INFORMATION SHOWN:
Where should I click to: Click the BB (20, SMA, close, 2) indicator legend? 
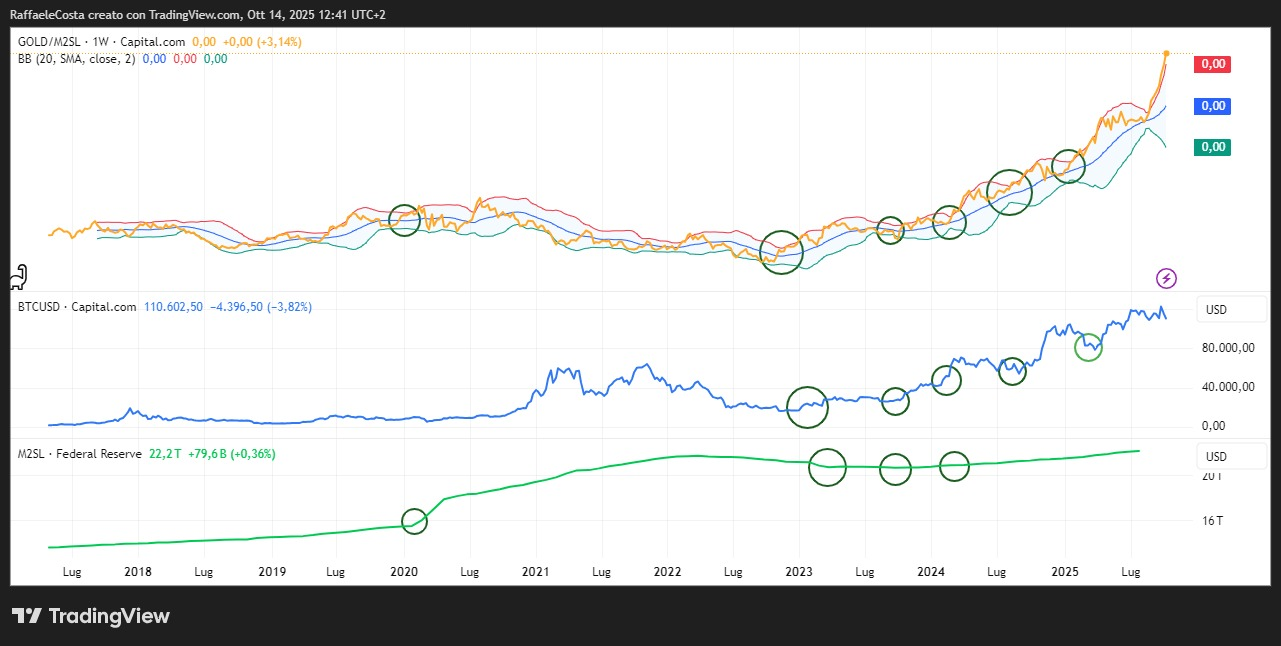pyautogui.click(x=77, y=59)
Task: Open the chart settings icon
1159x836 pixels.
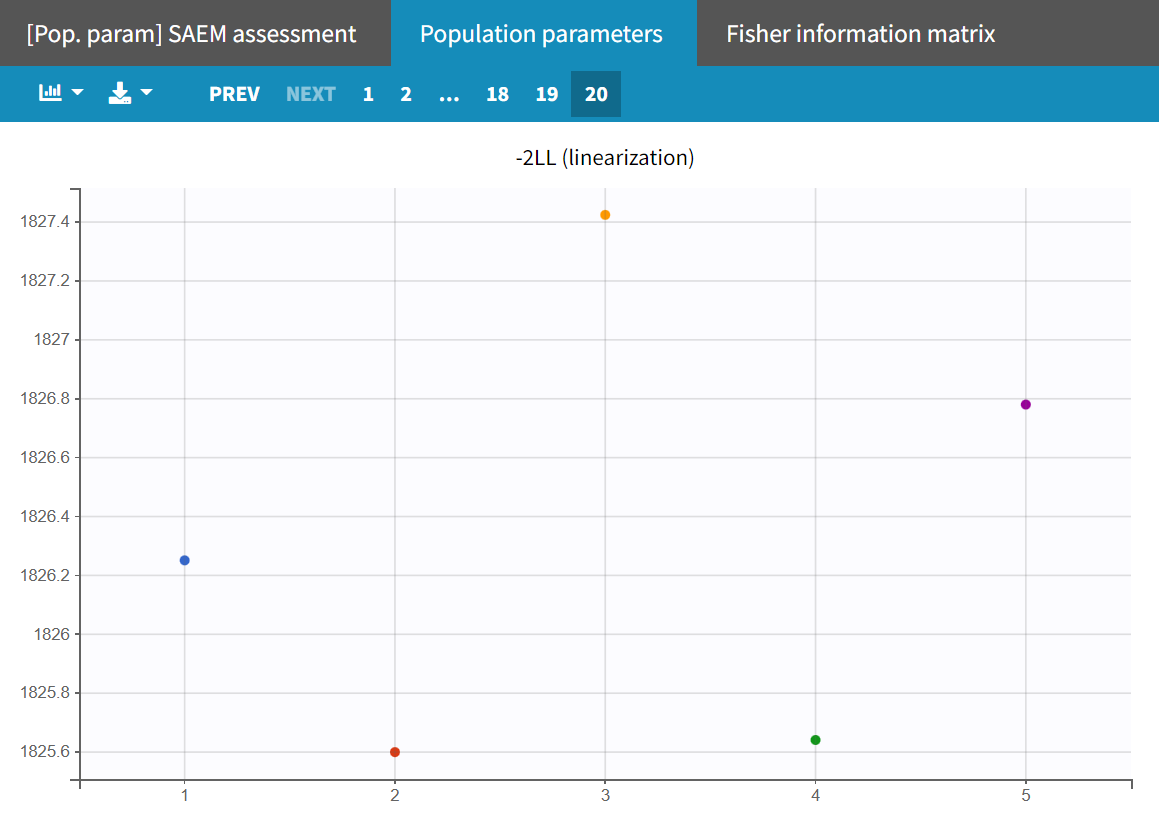Action: pos(50,93)
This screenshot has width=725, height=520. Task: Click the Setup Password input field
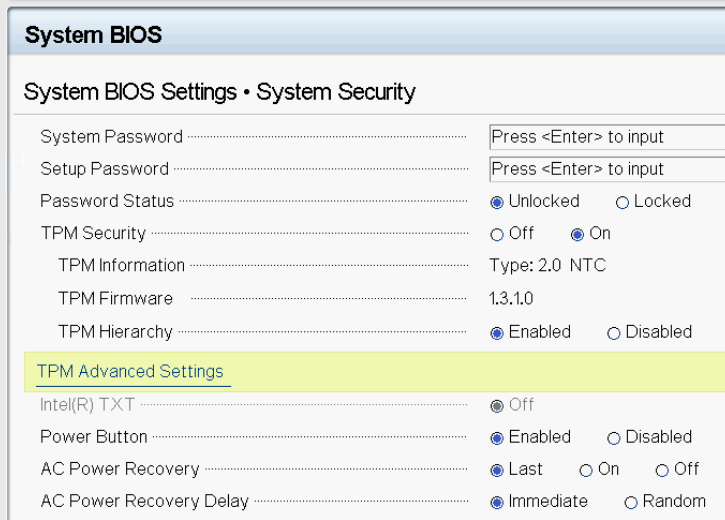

WHAT TO WORK ON:
Find the string "Task" in the data. Report each line it appears in.

ANSWER SECTION:
Task: Open the chart settings icon
This screenshot has width=725, height=520. Task: Click the Setup Password input field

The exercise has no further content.